In case the upper segment was not vertically above the lower one, but in a position a little more forward or backward of it; and, furthermore, if the relative growth of the two segments differed, and their separation remained permanent,—the separation of any portion of the parietal bone in almost any form and to almost any extent might result. Such coincidence of anomalous conditions, although necessarily rare, cannot, from what we know on the subject in parietal and other bones, be declared improbable. All cases where oblique suture on one side co-exists with more or less horizontal suture on the other side in the parietal bone, as in the second of Putnam's cases, would of course point directly to a similar origin of the anomaly on both sides of the cranium. That such cases have not been more frequently observed is largely due, I think, to the rarity of bilateral parietal divisions.

A third mode of development of the oblique suture in the parietal bone suggests itself where the severed portion of the bone is small, and that is the possible existence of a supernumerary, third centre of ossification. I am by no means ready to defend this theory, yet there are cases in which it would afford the easiest explanation. I have a Peruvian skull at hand, in which there is a bilateral, quite symmetrical quadrangular separate piece of bone, encroaching on the mastoid process of the parietal. The surface of the left parietal bone in this skull measures across its middle in antero-posterior direction 120 mm., in infero-superior direction 130 mm.; similar measures of the right parietal are respectively 117 and 130 mm. The separate bone on the left measures across its middle in antero-posterior direction 20 mm., in infero-superior direction 12 to 21 mm.; the same portion on the right measures respectively 25 and 11 to 15 mm. Both pieces are joined to the parietal bone by a squamous suture ([Fig. 6]).

Fig. 6 (99/3550). Quadrilateral Fontanel Bones in a Peruvian Male Skull, encroaching upon the Mastoid Angle of the Parietals.

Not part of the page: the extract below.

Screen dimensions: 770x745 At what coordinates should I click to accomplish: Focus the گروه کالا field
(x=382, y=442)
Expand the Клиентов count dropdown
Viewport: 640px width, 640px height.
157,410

It is apparent that the separate pieces of bone in this case are too small to be easily taken for representatives of one of the regular centres of ossification of the parietal bone; but the same pieces are somewhat too large, and especially too singularly outlined and joined to the parietal, to be without difficulty diagnosed as simple Wormian or fontanel bones. One of Ranke's cases, [17] though the separation of the mastoid angle is oblong instead of quadrangular, as in the Peruvian skull, seems to me to present a similar difficulty in properly diagnosing the nature of the severed portion. This group of cases needs further observation, particularly on the bones of infants and embryos. I have two monkey skulls at hand which actually show a multiplicity of the original segments of the parietal. These specimens will be described in a future publication.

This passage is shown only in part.